The official version of this document can be found via the PDF button.
The below content has been automatically generated from the original PDF and some formatting may have been lost, therefore it should not be relied upon to extract citations or propose amendments.
1240/5(5129)
WRITTEN QUESTION TO THE MINISTER FOR SOCIAL SECURITY BY DEPUTY G.P. SOUTHERN OF ST. HELIER
ANSWER TO BE TABLED ON TUESDAY 23rd FEBRUARY 2010
Question
"Will the Minister state whether his department has ceased creating further Household Medical Accounts (HMA) for Income Support (IS) recipients, including those with high medical needs, other than those previously in receipt of a Health Insurance Exemption (HIE), and if so why?
Will the Minister also advise whether the provisions contained in the IS (Jersey) Regulations 2007 and consequent Orders, are being correctly applied so that an eligible individual in a household with an HMA will have a fixed sum put aside from their benefit to enable up to 4 visits a year to their doctor?
Would he also confirm that, thereafter, should they need to visit their GP more often, individuals may apply for and receive additional clinical cost components up to 12 visits: and that those who require over 12 visits annually may have the cost of these visits met through special payments and would not be presented with large bills for GP visits?
Would the Minister confirm whether the IS elements designed to cater for other living expenses are being diverted to fund medical needs?
Will he further state whether decisions on medical need, including the number of consultations required, are being made by his officers?"
Answer
Prior to the introduction of Income Support (IS) a limited number of households were granted Health Insurance Exception (HIE) status which entitled them to free General Practitioner (GP) visits.

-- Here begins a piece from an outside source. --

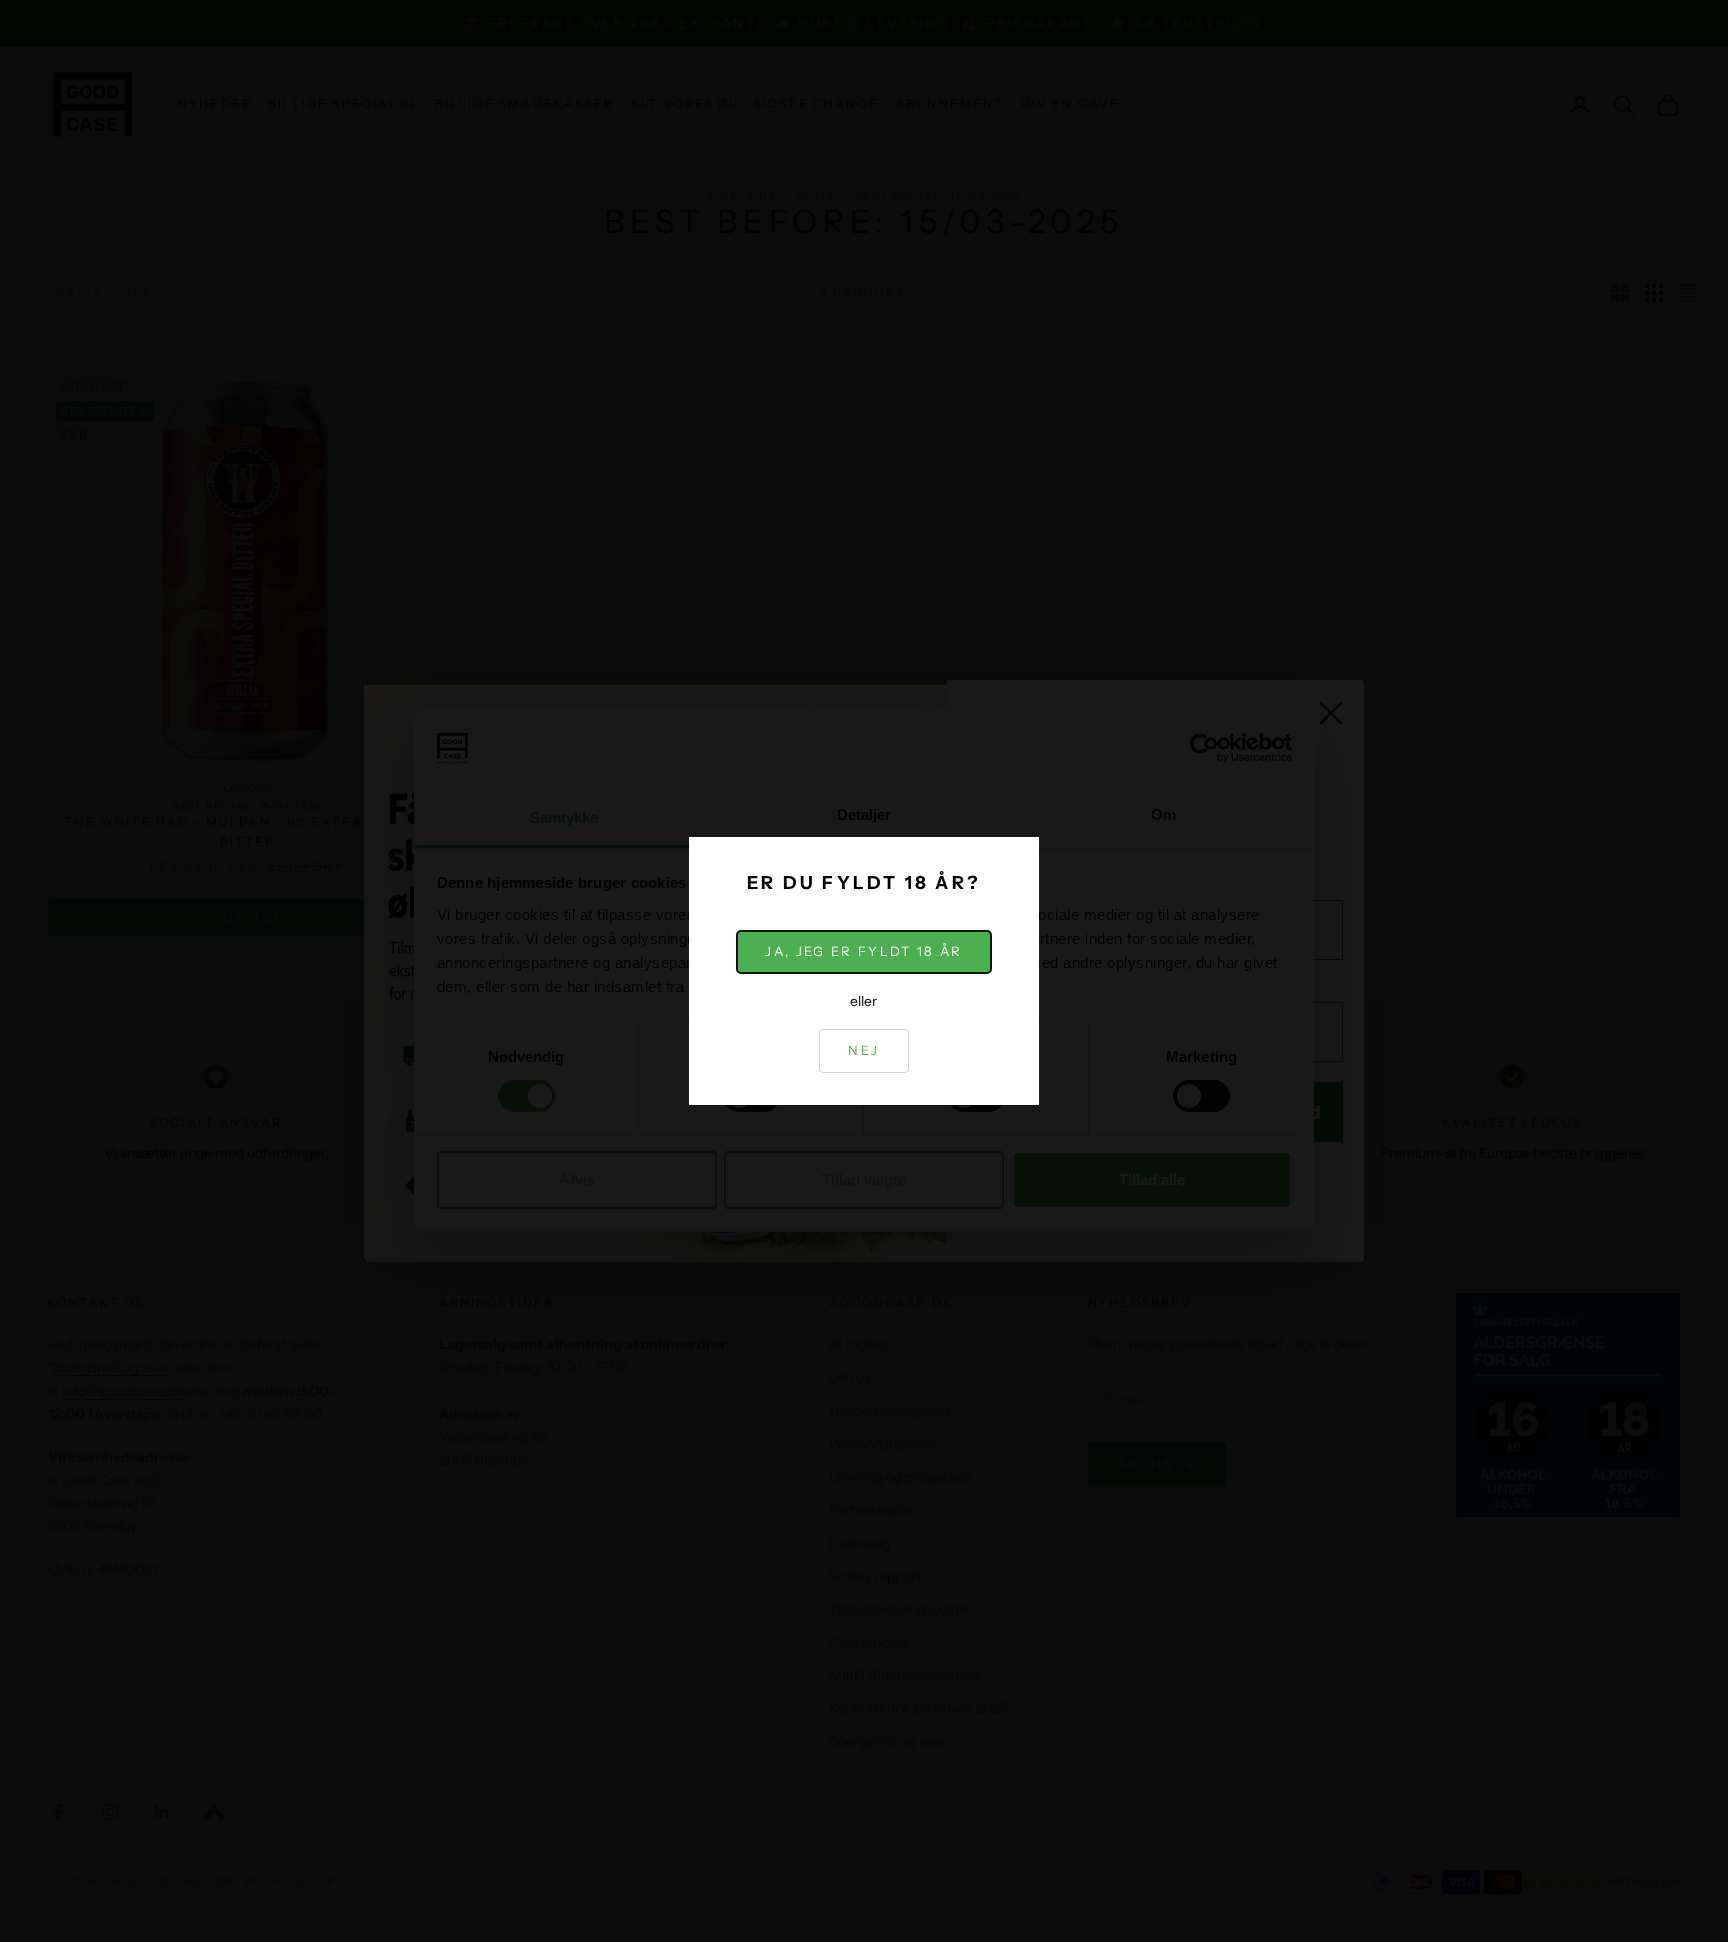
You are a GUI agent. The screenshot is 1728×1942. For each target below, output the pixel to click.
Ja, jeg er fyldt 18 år (863, 951)
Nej (863, 1050)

HIE status was removed as part of the legislative changes that brought in IS. The Income Support system now includes a range of medical components (clinical cost, personal care and mobility) which give targeted support to a greater range of families than the previous HIE system.
In the knowledge that HIE recipients were not accustomed to budgeting for their GP costs, the Department introduced an administrative function known as Household Medical Accounts (HMAs) to support these households. The HMA mechanism allocates a proportion of their IS benefit each week into a separate account, which is used to pay GP costs. The IS household does not need to deal with GP bills directly, as these are processed through the HMA.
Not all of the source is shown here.